Saved data entries:
■ ■ ■ ■ ■ ■ ■
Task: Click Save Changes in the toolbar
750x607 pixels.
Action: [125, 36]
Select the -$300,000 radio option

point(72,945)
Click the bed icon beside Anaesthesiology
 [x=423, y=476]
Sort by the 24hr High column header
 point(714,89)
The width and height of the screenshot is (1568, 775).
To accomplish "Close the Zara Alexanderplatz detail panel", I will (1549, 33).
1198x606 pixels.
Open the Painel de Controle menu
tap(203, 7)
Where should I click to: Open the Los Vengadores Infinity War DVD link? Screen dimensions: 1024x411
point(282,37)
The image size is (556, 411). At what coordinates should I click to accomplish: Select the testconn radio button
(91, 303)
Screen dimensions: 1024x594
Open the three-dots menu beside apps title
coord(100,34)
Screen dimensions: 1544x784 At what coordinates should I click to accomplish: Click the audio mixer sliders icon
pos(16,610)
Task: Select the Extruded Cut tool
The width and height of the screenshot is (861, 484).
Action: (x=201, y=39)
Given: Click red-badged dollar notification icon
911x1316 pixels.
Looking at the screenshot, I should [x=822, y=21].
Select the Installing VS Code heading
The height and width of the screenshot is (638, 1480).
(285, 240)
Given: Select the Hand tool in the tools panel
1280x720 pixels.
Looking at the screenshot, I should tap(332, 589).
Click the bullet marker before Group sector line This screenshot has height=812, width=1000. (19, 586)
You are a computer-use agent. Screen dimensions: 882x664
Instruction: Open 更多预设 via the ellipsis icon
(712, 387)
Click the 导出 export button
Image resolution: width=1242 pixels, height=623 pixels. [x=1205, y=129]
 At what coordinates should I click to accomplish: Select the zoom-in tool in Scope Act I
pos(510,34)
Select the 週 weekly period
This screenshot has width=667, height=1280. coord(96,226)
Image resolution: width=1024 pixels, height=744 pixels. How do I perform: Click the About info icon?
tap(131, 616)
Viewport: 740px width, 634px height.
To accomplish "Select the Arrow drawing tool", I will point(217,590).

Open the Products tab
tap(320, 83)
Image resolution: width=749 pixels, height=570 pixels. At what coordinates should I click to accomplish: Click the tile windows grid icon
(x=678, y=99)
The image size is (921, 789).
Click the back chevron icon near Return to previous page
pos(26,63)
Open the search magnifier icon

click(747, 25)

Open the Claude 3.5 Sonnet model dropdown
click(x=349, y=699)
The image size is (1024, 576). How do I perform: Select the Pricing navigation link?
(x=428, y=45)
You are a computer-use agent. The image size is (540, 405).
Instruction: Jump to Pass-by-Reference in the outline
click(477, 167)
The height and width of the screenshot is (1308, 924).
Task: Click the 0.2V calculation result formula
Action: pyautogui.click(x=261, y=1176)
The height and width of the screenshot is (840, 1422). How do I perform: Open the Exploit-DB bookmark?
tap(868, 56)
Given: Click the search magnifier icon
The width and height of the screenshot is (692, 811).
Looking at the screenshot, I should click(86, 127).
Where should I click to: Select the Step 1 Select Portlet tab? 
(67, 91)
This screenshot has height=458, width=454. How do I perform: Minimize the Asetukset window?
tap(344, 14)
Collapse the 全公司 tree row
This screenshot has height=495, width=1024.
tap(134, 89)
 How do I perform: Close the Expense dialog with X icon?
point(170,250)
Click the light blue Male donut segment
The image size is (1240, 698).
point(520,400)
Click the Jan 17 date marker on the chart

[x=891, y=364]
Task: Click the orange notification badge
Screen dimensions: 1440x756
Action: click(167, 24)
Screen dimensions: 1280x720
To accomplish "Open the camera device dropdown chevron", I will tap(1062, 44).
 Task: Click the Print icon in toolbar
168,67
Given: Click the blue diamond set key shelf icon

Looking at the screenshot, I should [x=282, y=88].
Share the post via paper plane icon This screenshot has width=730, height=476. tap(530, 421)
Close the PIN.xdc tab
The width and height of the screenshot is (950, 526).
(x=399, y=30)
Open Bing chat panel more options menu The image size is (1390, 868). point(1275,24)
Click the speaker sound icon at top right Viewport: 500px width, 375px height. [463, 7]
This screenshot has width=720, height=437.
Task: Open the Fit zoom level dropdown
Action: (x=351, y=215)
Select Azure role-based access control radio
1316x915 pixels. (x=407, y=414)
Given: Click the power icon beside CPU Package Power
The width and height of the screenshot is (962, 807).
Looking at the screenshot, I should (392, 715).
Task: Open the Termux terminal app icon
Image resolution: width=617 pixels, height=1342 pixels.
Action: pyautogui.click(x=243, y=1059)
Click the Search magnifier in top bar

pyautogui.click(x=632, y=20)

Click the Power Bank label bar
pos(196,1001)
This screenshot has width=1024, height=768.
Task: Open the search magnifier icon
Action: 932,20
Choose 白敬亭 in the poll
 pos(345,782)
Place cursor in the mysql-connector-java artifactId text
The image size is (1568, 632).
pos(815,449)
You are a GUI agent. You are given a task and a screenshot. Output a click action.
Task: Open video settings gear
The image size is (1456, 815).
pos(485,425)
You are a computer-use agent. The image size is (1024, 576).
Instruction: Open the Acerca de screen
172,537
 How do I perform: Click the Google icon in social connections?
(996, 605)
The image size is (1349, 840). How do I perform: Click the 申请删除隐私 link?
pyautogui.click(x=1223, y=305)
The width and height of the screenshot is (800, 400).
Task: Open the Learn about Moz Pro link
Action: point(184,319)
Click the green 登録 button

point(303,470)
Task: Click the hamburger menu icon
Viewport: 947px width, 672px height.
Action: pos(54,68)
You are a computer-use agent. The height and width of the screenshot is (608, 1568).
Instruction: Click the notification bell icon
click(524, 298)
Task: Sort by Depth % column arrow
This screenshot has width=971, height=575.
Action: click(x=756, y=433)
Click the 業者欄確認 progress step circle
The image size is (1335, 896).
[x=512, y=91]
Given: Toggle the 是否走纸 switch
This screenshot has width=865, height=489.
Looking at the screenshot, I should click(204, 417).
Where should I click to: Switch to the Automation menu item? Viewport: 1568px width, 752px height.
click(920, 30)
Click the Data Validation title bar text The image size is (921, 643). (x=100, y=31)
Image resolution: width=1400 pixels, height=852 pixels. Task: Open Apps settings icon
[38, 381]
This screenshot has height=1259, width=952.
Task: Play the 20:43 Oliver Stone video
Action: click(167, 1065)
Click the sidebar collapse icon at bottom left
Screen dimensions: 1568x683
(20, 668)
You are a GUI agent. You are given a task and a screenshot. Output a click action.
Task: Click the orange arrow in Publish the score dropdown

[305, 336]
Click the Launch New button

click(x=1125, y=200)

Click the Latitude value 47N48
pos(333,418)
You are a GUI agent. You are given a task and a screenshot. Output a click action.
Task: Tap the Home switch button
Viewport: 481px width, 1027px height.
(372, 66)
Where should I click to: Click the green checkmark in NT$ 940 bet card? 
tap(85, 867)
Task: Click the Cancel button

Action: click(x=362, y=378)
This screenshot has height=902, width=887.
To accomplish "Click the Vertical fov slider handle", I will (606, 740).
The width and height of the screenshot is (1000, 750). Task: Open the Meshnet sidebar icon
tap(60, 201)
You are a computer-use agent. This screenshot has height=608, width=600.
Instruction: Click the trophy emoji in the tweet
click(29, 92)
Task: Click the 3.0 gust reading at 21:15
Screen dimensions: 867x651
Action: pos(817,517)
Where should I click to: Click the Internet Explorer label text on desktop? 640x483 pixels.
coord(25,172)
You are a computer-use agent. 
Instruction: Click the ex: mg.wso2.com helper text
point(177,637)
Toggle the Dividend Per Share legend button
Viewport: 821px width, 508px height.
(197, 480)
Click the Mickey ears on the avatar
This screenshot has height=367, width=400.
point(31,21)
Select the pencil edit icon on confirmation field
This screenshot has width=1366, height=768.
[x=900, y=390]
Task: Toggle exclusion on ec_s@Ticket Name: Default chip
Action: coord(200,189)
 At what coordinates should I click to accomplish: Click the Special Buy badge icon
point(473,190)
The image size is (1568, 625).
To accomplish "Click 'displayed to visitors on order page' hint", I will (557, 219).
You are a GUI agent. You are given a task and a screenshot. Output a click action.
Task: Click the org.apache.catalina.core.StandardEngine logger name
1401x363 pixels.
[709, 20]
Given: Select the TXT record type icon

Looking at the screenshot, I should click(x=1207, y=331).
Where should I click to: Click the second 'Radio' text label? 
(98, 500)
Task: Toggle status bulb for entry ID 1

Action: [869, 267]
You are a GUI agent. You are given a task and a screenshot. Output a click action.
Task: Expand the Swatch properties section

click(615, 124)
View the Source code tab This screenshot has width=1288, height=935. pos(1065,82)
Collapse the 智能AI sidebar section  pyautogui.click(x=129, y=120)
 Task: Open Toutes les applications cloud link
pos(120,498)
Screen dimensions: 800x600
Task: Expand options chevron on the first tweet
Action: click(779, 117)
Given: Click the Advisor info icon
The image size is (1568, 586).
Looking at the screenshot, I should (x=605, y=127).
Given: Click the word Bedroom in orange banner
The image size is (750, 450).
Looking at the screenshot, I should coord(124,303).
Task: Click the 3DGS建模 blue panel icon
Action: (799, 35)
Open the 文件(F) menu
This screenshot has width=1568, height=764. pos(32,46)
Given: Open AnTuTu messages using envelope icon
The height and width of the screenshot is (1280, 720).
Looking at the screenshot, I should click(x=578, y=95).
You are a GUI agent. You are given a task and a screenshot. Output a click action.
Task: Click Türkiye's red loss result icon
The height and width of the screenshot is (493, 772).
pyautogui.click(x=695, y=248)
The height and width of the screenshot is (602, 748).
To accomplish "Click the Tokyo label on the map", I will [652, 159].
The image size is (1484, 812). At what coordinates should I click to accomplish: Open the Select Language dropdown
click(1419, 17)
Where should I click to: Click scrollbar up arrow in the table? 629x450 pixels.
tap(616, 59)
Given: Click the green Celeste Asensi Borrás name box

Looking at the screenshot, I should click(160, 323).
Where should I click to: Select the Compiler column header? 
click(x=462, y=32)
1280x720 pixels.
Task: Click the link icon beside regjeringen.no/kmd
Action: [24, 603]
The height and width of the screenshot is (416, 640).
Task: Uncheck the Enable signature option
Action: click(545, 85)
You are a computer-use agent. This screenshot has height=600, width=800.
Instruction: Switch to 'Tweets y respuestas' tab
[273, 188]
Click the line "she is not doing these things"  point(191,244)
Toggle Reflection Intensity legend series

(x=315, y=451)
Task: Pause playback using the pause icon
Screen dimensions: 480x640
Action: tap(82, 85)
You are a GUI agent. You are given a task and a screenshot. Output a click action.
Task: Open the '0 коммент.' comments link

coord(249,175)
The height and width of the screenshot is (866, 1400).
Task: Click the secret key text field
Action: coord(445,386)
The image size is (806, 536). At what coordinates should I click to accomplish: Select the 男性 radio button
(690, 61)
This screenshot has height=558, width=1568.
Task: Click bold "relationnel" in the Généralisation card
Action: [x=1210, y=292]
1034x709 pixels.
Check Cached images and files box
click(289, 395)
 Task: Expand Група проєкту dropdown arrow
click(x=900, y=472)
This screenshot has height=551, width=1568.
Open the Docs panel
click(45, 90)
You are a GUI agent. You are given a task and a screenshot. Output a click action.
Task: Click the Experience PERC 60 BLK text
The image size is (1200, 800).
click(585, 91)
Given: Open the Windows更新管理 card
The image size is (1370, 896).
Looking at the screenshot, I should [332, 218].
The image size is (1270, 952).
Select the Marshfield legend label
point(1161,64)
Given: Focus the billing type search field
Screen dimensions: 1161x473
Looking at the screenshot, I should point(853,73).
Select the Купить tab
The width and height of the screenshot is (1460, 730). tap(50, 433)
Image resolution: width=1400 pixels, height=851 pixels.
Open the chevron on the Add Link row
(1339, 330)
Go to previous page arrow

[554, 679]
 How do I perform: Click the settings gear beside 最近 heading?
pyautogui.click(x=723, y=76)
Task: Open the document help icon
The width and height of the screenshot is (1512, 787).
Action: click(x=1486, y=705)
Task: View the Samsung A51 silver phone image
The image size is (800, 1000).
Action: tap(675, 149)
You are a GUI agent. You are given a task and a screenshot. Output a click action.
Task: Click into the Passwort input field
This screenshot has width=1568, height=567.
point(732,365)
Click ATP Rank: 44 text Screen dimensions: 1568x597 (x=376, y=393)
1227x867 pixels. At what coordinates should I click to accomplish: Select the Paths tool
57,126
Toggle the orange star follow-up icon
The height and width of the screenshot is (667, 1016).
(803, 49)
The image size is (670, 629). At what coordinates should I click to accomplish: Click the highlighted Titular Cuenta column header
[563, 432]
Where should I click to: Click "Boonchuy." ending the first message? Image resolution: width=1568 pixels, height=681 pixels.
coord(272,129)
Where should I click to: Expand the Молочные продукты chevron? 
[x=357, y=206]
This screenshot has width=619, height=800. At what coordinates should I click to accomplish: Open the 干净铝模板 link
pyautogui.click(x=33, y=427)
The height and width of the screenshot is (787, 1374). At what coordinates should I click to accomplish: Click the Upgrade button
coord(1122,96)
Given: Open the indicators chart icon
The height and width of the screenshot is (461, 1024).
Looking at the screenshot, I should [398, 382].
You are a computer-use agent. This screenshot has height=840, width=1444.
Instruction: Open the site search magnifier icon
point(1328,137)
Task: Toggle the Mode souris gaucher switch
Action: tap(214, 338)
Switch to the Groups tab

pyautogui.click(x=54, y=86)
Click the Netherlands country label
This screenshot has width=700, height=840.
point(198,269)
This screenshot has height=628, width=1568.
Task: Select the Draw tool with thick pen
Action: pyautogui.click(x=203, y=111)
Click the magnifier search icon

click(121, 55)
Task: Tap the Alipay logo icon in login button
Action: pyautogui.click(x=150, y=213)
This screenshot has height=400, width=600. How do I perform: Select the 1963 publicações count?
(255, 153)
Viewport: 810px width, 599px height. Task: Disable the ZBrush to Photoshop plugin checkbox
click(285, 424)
■ ■ ■ ■ ■ ■ ■
__WHAT YOU SHOULD DO__: From the records above, quote only the lines running from the line with "Given: Click the power" to the line with "Task: Click the hamburger menu icon", both lines included.

__WRITTEN ANSWER__:
Given: Click the power icon beside CPU Package Power
The width and height of the screenshot is (962, 807).
Looking at the screenshot, I should (392, 715).
Task: Open the Termux terminal app icon
Image resolution: width=617 pixels, height=1342 pixels.
Action: pyautogui.click(x=243, y=1059)
Click the Search magnifier in top bar

pyautogui.click(x=632, y=20)

Click the Power Bank label bar
pos(196,1001)
This screenshot has width=1024, height=768.
Task: Open the search magnifier icon
Action: 932,20
Choose 白敬亭 in the poll
 pos(345,782)
Place cursor in the mysql-connector-java artifactId text
The image size is (1568, 632).
pos(815,449)
You are a GUI agent. You are given a task and a screenshot. Output a click action.
Task: Open video settings gear
The image size is (1456, 815).
pos(485,425)
You are a computer-use agent. The image size is (1024, 576).
Instruction: Open the Acerca de screen
172,537
 How do I perform: Click the Google icon in social connections?
(996, 605)
The image size is (1349, 840). How do I perform: Click the 申请删除隐私 link?
pyautogui.click(x=1223, y=305)
The width and height of the screenshot is (800, 400).
Task: Open the Learn about Moz Pro link
Action: point(184,319)
Click the green 登録 button

point(303,470)
Task: Click the hamburger menu icon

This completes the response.